Firms that have a high growth also send a positive signal to the investors about the firm’s future financial performance, hence attracting investments. High growth firms are also seen as providing more capital gains to the investors. Thus, a firm’s growth rate is considered to be a positive signal for investors.

On the contrary, models based on agency theory suggest increase in agency costs resulting in discouragement of leverage. Firms that are growing are more likely to be face with the choice of numerous investment opportunities which may give rise to conflict of interest among the stakeholders as to which investment to pursue. Lenders of debt fear that the firm might choose to go for risky projects which will result in an increase in the cost of debt with respect to its benefits, hence reducing its use. Therefore, as proven by (Rajan & Zingales, 1995) there is a negative relationship between growth opportunities and leverage.

Based on (Bas, Muradoglu, & Phylaktis, 2009) results from research in developing countries, we see different responses from small and large firms towards debt financing. As firms become larger, they become more diversified and risk of failure is reduced as a result of that they can have higher leverage. Based on our results, small and large companies have different debt policies. Due to the information asymmetries, small firms have limited access to finance; therefore, they face higher interest rate costs. Also, they are financially more risky compared to large firms. As a result of that, small companies have restricted access to debt financing which may influence their growth.

It is empirically proven by (Deesomsak, Paudyal, & Pescetto, 2004) from their study of firms from Asia Pacific region that growth tends to have a negative impact on leverage.

Tangibility

From the view point of agency theory, the shareholders of a leveraged firm have an incentive to invest sub-optimally (Titman & Wessels, 1988). Theoretically it is argued by (Jensen & Meckling, 1976) that issuing debt increases the shareholders motivation to invest sub-optimally in high-risk projects, taking advantage of the possibility of increasing their benefits at the expense of increasing the risk, which is passed on to the debt-holders, who are the ones that would suffer the possible losses. However, if debt is secured against assets, the borrower is restricted to using loaned funds for a specific project, and creditors have an improved guarantee of repayment. They also point out that the agency cost of debt exists as the firm may shift to riskier investment after issuing debt, and transfer wealth from creditors to shareholders to exploit the option nature of equity. If a firm’s tangible assets are high, then these assets can be used as collateral, diminishing the lender’s risk of suffering such agency costs of debt.

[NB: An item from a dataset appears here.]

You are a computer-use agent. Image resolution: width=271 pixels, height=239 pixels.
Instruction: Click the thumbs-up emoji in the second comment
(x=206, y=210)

It is argued by (Myers & Majluf, 1984) firms find it advantageous to issue secured debt because issuing debt that the investors know is supported by tangible assets helps reduce costs of debt. This finding suggests a positive relationship between tangibility and leverage along with results from (Al-Najjar & Taylor, 2008). These results are consistent with that of the agency theory.

In contrast pecking-order theory which suggests that firm’s prioritize internal financing proving that there should be a negative relationship between tangibility and leverage. Firms that have a greater proportion of tangible assets can use them for financing instead of securing long-term debt. Based on the study of (Sheikh & Wang, 2011) in Pakistan, there exists a strong negative relationship between tangibility and leverage. Studies from developing countries have shown existence of strong negative relationship between tangibility and leverage (Mazur, 2007). However, research from developed countries has shown a positive relationship between the two (Rajan & Zingales, 1995) (Titman & Wessels, 1988). These results are consistent with the pecking-order theory of capital structure.

Age of the firm

Age of the firm is an important determinant of capital structure as it is a standard signal of reputation which is integral when acquiring financing. Investors are more likely to invest in firms with a good reputation and stability which is attributed to firms that have been in the business for long. Similarly, when granting a loan banks will evaluate creditworthiness of the firm by looking at how long it has been in business.

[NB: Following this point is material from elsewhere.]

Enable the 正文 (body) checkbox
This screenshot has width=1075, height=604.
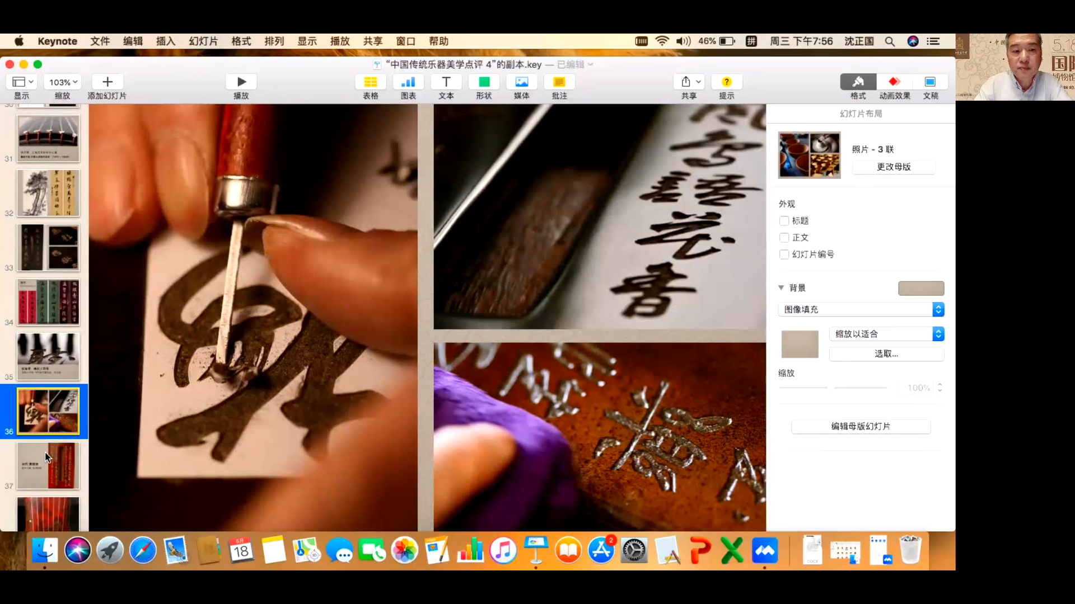coord(784,238)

From the life cycle perspective, over time, the firm establishes itself as a continuing business and it therefore increases its capacity to take on more debt.

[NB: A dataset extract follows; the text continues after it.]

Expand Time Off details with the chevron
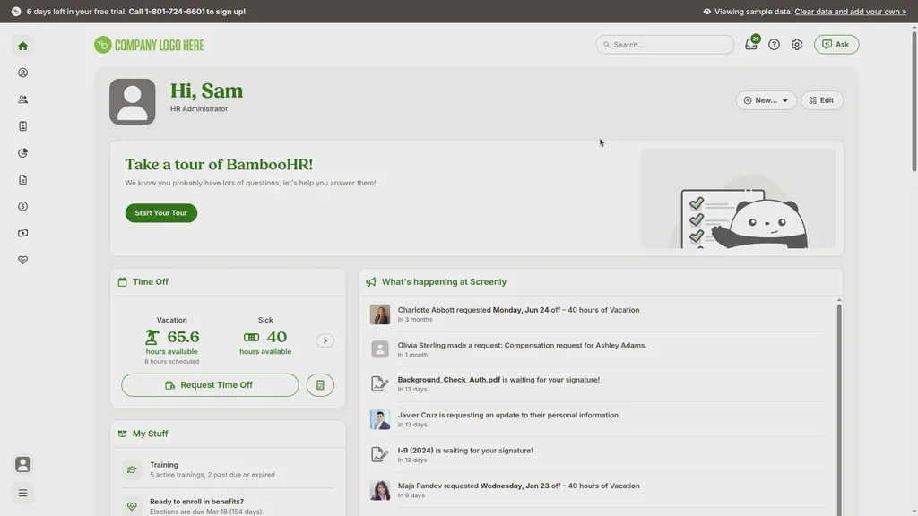 tap(325, 340)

The use of age as a determinant of capital structure was suggested by (Diamond, 1989). He considers reputation as the good name a firm has built up over the years. Directors concerned with a firm’s reputation tend to act more prudently and avoid riskier projects in favor of safer projects, even when the latter have not been approved by shareholders, thus reducing debt agency costs. Consistent with agency theory, he suggests that firms who have been in the business longer send out a positive signal to the investors, thus, making it easy to secure debt.

Study conducted by (Petersen & Rajan, 1994) depicts that since older firms are higher quality firms they can secure debt easily and will have higher debt ratios. It is suggested by (Hall, Hutchinson, & Michaelas, 2004) however, that age of the firm has dual effect. According to the study it is confirmed that age is positively related to long-term debt but negatively related to short-term debt.

Theoretical Framework

The dependant variable which is the variable of primary interest is the total debt ratio which includes both short-term and long-term debt. Although capital structure decisions are mainly concerned with long-term debt but because of an increased use of short-term debt in Pakistani companies we consider it to important in our calculations. The variance in the dependant variable, debt-ratio will be explained with the help of six independent variables namely; size, liquidity, interest coverage, growth, tangibility of assets and age of the firm.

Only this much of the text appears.